And soon, you will have Riya, because for years now, Google through Google images has created a pain point in the land of pictures, but has had an inadequate 6-month update cycle and no ability to "find other pictures like this". Flickr added something like that, which actually works with little sketches that you make, and that's a case of getting it ALMOST RIGHT. But the missing component is that Flickr only works with Flickr uploads. Riya is going to crawl the Internet for all pictures, everywhere, and almost assuredly let you discover new things daily--outside the walled gardens of today's photo sites, and way more rapidly than Google Images. This satisfies a vacuum so strong, graphic designers and other industries feel its tug daily. Yes indeed, Riya is about to get swept into that Tornado and carried effortlessly across the Chasm. All the work went into developing the right product at the right time. And is that luck? No. Is it the path everyone must take? No.

But before we get to the path that others may take without needing the weather-prediction capabilities of Riya, we have to look at how business models fundamentally vary. In particular, anything funded by VC's (venture capitalists), have to have massive upside potential to interest them. VC's probably wouldn't invest in Sam's Jams, unless Sam had the ability to sell to every jam-lover on the planet. And that's unlikely, because jam making is a cottage industry with a relatively low barrier to entry and a well established distribution channel (eBay search).

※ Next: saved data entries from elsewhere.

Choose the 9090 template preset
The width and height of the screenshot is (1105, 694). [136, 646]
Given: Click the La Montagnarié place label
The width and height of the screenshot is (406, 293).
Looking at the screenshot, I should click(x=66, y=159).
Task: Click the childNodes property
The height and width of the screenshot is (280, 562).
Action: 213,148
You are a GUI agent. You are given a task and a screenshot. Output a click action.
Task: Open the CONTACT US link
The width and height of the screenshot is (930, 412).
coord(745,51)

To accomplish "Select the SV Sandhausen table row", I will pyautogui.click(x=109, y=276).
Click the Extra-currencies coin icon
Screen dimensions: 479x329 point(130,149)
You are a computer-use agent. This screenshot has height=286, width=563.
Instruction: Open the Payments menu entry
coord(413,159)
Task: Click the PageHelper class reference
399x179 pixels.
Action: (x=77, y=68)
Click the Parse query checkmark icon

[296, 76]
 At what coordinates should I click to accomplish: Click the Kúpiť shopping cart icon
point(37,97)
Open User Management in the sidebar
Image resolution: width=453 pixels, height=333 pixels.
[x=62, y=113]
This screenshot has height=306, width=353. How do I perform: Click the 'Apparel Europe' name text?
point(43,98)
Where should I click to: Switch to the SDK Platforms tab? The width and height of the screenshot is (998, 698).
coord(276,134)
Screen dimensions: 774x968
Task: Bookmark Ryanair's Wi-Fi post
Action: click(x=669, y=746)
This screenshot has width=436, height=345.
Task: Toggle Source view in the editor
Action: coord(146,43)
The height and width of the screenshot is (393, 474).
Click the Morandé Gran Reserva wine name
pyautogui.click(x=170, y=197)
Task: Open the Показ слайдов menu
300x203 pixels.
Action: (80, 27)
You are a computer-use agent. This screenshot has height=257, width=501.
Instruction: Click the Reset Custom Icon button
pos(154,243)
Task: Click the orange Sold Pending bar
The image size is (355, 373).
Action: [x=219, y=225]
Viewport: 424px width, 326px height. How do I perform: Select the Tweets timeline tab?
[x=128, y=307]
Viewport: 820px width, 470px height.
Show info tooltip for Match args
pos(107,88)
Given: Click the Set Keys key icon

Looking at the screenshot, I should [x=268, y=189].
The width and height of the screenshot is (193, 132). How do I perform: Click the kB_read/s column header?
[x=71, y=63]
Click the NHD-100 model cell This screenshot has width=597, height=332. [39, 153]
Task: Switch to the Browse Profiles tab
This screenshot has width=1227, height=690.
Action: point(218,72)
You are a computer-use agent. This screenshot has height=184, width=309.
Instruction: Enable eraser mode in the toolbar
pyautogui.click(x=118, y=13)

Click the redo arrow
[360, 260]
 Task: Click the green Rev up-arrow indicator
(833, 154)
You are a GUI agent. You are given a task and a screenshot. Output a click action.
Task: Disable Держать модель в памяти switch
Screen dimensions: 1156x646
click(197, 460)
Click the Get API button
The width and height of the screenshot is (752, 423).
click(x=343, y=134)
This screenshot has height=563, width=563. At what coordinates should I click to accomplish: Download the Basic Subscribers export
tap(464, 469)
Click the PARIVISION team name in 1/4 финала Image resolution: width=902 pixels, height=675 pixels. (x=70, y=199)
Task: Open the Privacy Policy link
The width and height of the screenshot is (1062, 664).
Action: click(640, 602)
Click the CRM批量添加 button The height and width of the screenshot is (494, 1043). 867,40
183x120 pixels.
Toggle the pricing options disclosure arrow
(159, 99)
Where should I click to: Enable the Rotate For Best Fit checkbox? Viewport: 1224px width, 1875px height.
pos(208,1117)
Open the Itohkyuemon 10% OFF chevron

Many business models fall somewhere between Riya and Sam's Jams. In particular, any product that has long selling cycles into difficult markets. These are the subject of a sales technique called "Solution Selling." Doing justice to describing Solution Selling, and the markets that need it would require its whole own post. Suffice to say, they're generally more upscale products that require research and deliberation before the sale is made. The rule of 5 or 7 apply in these markets (5 or 7 interactions between customer and business before the sale occurs). Because making these sales take such a long time, and there are fewer prospective customers than in huge consumer markets, every prospect is gold. They must be fiercely competed over by only 2 or 3 vendors in the space. And the "relationship" between customer and company is paramount. An aside point is that margins are shrinking in these markets, forcing larger companies to buy smaller ones to remain profitable--ah, but that's a subject for another post as well.

Such products are never going into the tornado. They're too boring and special-interest. But its huge business full of competitive players who NEED that online exposure. Otherwise, they won't be found when their relatively small prospective customer base goes searching. And when they do go searching, there's really no telling what keywords they're going to use. What keywords does someone use when looking for an order entry system that can measure product quantities in fluid ounces or unit length? Get it? It's really obscure stuff with millions of dollars of customer relationships at stake... every instant of every day, as prospects go Googling.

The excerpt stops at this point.